2.2.1 探針的合成 探針的合成路線如電子版文后支持信息圖S1所示。在100 mL三口瓶中，加入對硝基苯胺（1.38 g， 10 mmol）及4 mL濃HCl和5 mL水，待其溶解后于冰鹽浴下冷卻至0～5℃，緩慢滴入5 mLNaNO2（830 mg， 12 mmol）溶液，冰浴下繼續反應2 h。用NaOH溶液調至pH 7，然后加入20 mL水楊醛（1.22 g， 10 mmol）溶液，繼續反應4 h，反應完成后，有紅色沉淀析出，過濾，用四氫呋喃重結晶，真空干燥過夜，得中間體2-羥基-5-（4-硝基偶氮苯）苯甲醛1.45 g，產率53.5 %。1H NMR （500 MHz， DMSO-d6） δ： 7.20 （d， J=8.0 Hz， 1H）， 8.02 （d， J=8.0 Hz， 2H）， 8.125 （dd， J=8.0 Hz， 1H）， 8.225 （d， J=2.8Hz， 1H）， 8.39 （d， J=8.0 Hz， 2H）， 10.344 （s， 1H）， 11.73 （s， 1H）。

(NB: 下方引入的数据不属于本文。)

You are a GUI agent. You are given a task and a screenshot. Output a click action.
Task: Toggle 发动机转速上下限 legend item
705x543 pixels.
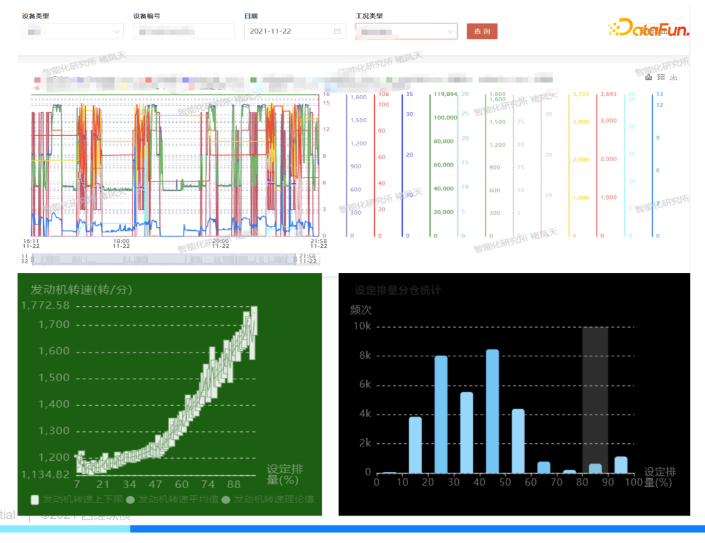(x=76, y=499)
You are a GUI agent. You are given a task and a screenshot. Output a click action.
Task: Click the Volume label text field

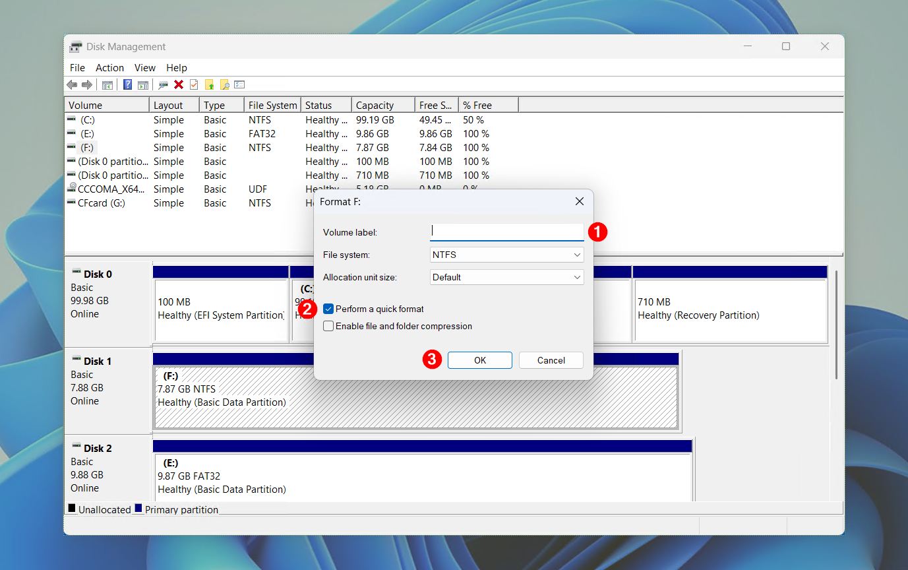[506, 232]
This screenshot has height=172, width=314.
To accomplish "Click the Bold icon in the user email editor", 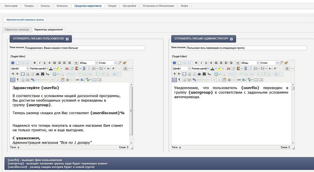I will pyautogui.click(x=35, y=63).
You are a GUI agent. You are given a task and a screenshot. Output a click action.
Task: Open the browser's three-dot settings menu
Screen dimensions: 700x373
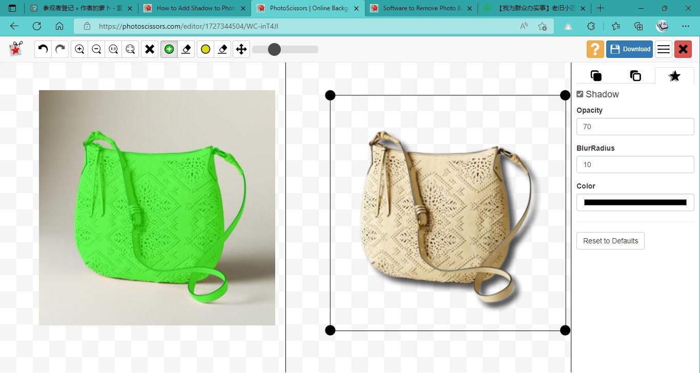pyautogui.click(x=686, y=26)
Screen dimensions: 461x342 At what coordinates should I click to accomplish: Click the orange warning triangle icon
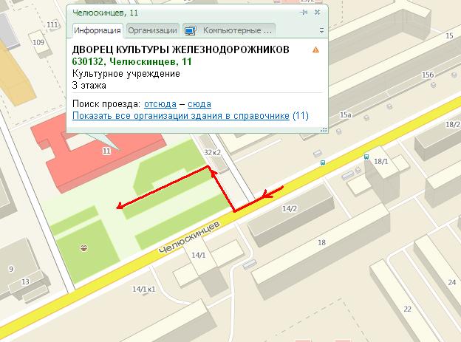[x=315, y=49]
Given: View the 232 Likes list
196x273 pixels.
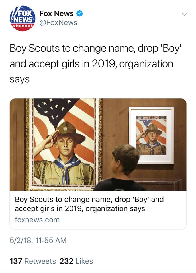Looking at the screenshot, I should [x=76, y=261].
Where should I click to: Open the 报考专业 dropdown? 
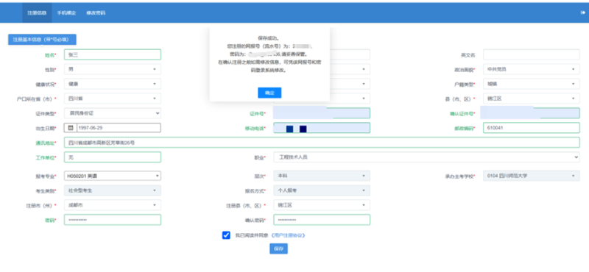pos(113,176)
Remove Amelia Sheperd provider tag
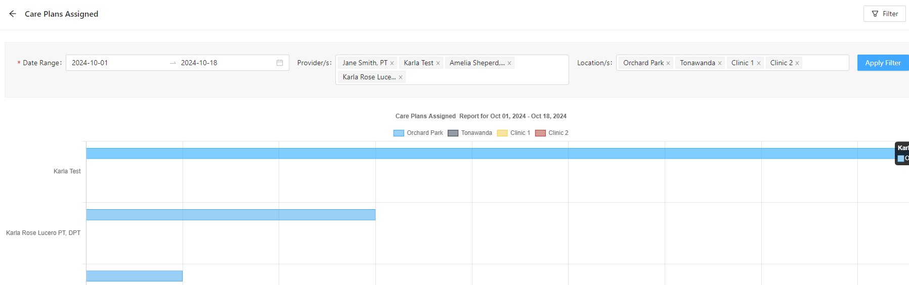Screen dimensions: 909x285 [509, 63]
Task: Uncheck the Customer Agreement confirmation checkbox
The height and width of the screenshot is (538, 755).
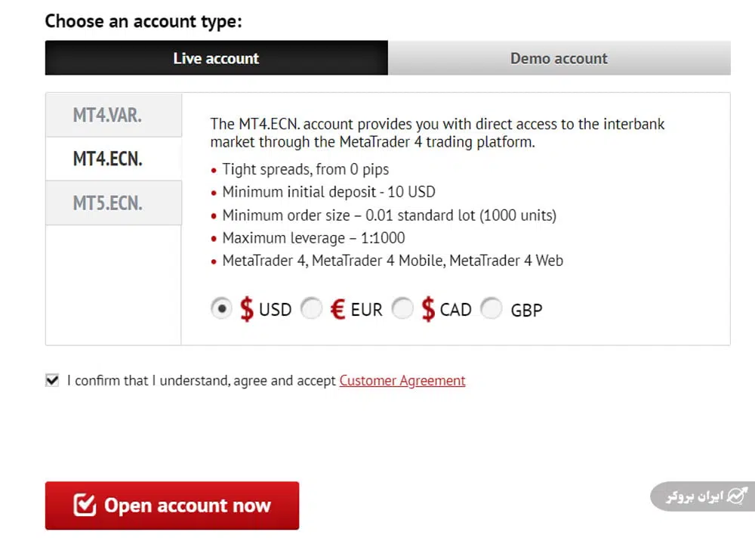Action: click(x=52, y=380)
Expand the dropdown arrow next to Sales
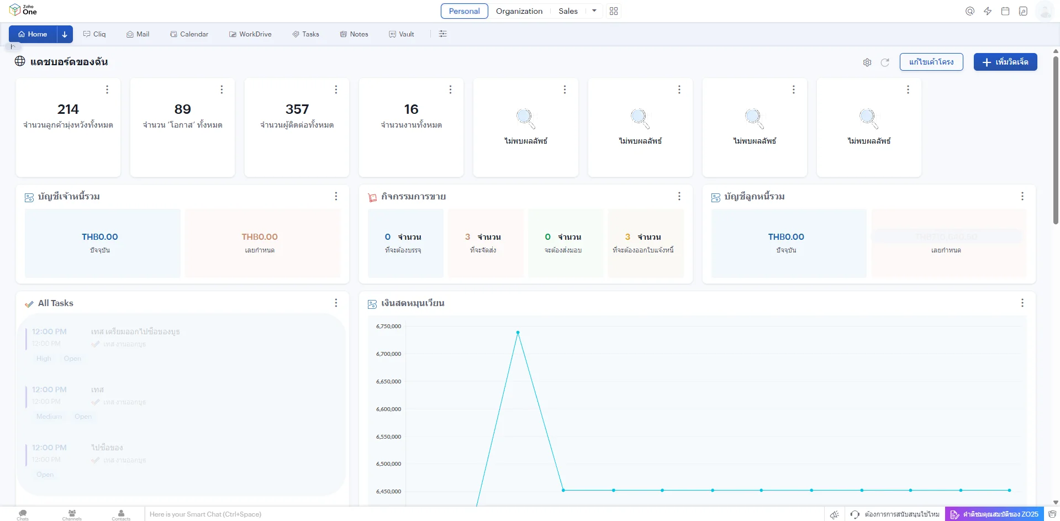The image size is (1060, 521). pos(594,11)
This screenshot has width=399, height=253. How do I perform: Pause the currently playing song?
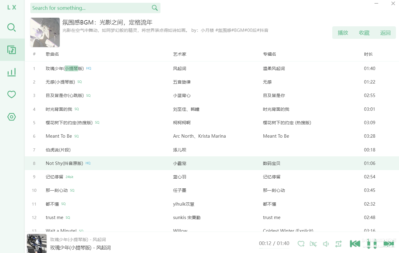[372, 244]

在25 mL微波反應管中，加入8-羥基-2-甲基喹啉0.11 g （0.69 mmol）、2-羥基-5-（4-硝基偶氮苯）苯甲醛0.19 g （0.69 mmol）和10 mL乙酸酐，混合后形成橙紅色溶液，在130℃溫度下微波反應60 min，微波功率50 W。反應結束后，移至圓底燒瓶，向反應液中加入100 mL冰水，攪拌2 h，出現橙黃色固體，過濾，真空干燥過夜，得0.3 g固體中間體，該中間體固體無需純化，直接進行下一步反應。將其置于100 mL三頸瓶中，加20 mL吡啶，在N2保護下，82℃回流5 h，再加入9 mL水，繼續回流20 h，冷卻。加100 mL的冰水，過夜，有棕紅色固體析出，過濾，干燥，粗產物經柱層析梯度洗脫純化，洗脫劑為乙酸乙酯-正己烷，洗脫劑的體積比依次為2∶8和6∶4，得0.23 g橙紅色固體粉末2-[2-羥基-5-（4-硝基偶氮苯）苯乙烯基]-8-羥基喹啉，產率80.8%。m.p. 202-218℃； 1H NMR （400 MHz， DMSO-d6） δ： 11.26 （s， 1H）， 9.61 （s， 1H）， 8.44 （d， J=9.0 Hz， 2H）， 8.33 （d， J=2.4 Hz， 1H）， 8.29 （d， J=8.6 Hz， 1H）， 8.23 （d， J=16.4 Hz， 1H）， 8.06 （d， J=8.9 Hz， 2H）， 7.90 （dd， J=8.7， 2.4 Hz， 1H）， 7.83 （d， J=8.6 Hz， 1H）， 7.70 （d， J=16.3 Hz， 1H）， 7.43-7.34 （m， 2H）， 7.17 （d， J=8.7 Hz， 1H）， 7.10（dd， J=6.8， 2.0 Hz， 1H） ppm； 13C NMR （500 MHz， DMSO-d6） δ： 160.65， 155.55， 153.74， 153.03， 147.87， 145.47， 138.25， 136.52， 130.03， 129.25， 127.78， 127.08， 125.34， 125.14， 124.31， 124.10， 123.09， 120.85， 117.62， 116.99， 111.35 ppm； MS （ESI） Calcd for [C23H16N4O4]： m/z 413.12498； Found 413.12451[M+H]+。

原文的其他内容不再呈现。